After the age of 50, you are closer to retirement than ever before so getting serious about securing your financial future should be at the top of your To-Do List! Since most Americans retire by age 63, many financial experts agree that being in your 50’s actually places you in the homestretch of your retirement savings journey. So now is the ideal time to get your financial picture in order for retirement and here are some tips to help get you there:

  • Play catch-up with your 401(k). The maximum contribution limit for 401(k) accounts in 2018 is rising to $18,500 for elective contributions, up from $18,000 in 2017. Elective contributions are money you choose to have withheld from your paycheck and invested for retirement.  For older workers 50 and up, additional catch-up contributions are permitted. Catch up contributions are additional elective contributions older workers can make on top of the $18,500 every eligible worker can invest. In 2017, older workers were allowed to make catch-up contributions of $6,000.  This amount did not increase in 2018, so workers 60 and over will be allowed to contribute a maximum of $24,500 in elective contributions in 2018, compared with $24,000 in 2017.
  • Pay off your mortgage. If your retirement savings picture is just right and you’ve gotten rid of high-interest debt then consider paying off your mortgage. You might be able to save a considerable amount in interest payments.
  • Think about Long-Term Care. Over half of Americans age 65 and over will need long-term care.  Strike while the iron is hot, now is a good time to begin preparing for it. If you’re thinking of purchasing long-term care insurance, be aware that premiums typically increase as you age. There’s also a greater chance of being turned down completely due to health concerns as you get older.
  • Get rid of your debt. You are approaching retirement which is a financially risky time so don’t even think about buying any more unnecessary ‘stuff’ until you pay off your debts. Keep in mind that debt is an anchor! Some older Americans may even be carrying debt that they don’t have the capacity to pay. Even worse, debt leads some retirees to skip paying for necessary expenses like quality food and medical care. Money experts recommend that older workers prioritize eliminating debt before saving for retirement. Taking on new debt is definitely financial suicide!
  • Work longer. Working a few years longer than average will eliminate the debt that reduces the need for cash during retirement. Second, working longer also allows seniors to delay taking Social Security benefits. When you reach full retirement age, you’re eligible to collect 100% of your earned Social Security retirement benefits. You may receive retirement benefits early, but the size of your monthly payments will be reduced.
  • Stop supporting adult children! If you’re in debt you may need to stop supporting children who should be out making a living for themselves. Sure, wanting to help your struggling child is natural but it could put you in a financial bind.
  • Downsize.  A smart first step in eliminating debt is to downsize. Why live in a huge home when you have an empty nest? High housing costs force about one-third of adults 50 and older to pay more than 30 percent of their income for homes, forcing them to cut back on essentials and retirement savings, according to a report by the Harvard Joint Center for Housing Studies.
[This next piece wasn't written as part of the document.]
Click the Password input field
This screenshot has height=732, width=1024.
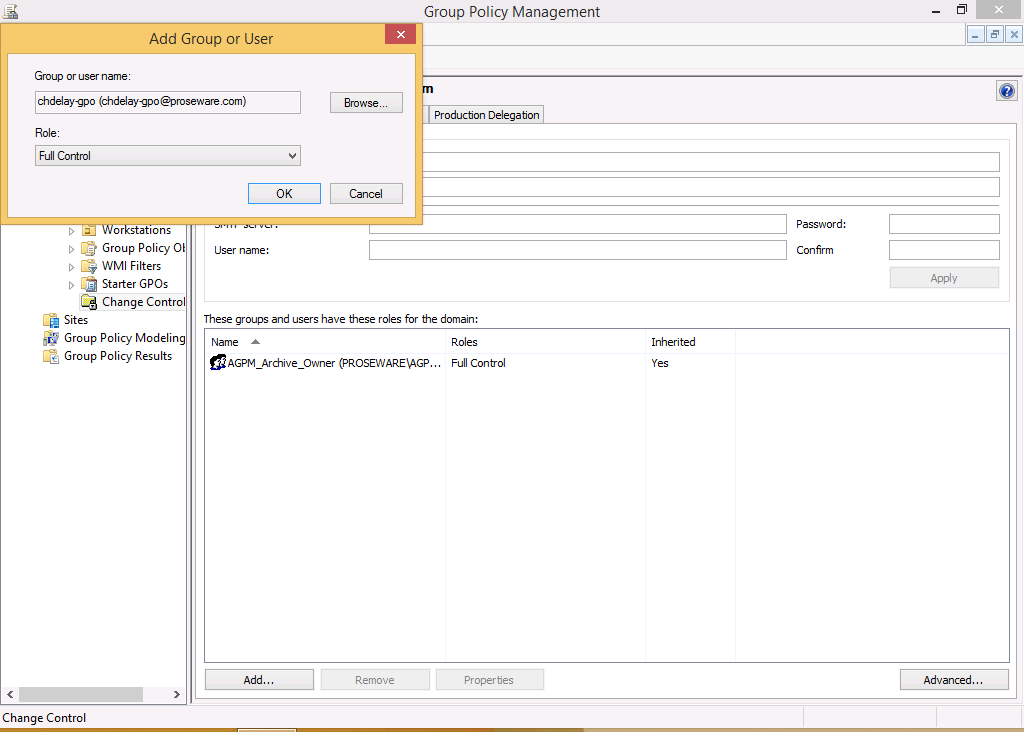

Homeowners with mortgages are more likely to work longer and retire later than those whose mortgages are paid off, according to Boston College’s Center for Retirement Research.
  • Work with a money pro. If you need help navigating through the retirement money maze consider speaking with a fee-only financial advisor. Check out your employer as well to see if the company offers free retirement investing assistance.
  • Just say “NO!” Younger family members especially seeking financial help will oftentimes approach older relatives. If offering a helping hand will make you take on more debt or tap into savings, consider yourself first and just say, “NO!”
  • Cut back on the extras. Frugality is key when you are trying to save a couple of bucks. Some money-saving moves to consider—cooking at home, biking/walking/carpooling to work, doing your own hair and nails, brown bagging lunch, and couponing. Try making your own natural cleaning products, body scrubs and lotions by finding recipes online. Eliminate costly bad habits like alcohol and smoking. Look to downgrade your cable service. Check out cheap or free entertainment options like local art or music fairs and free library programs. Buy generic or store brand items.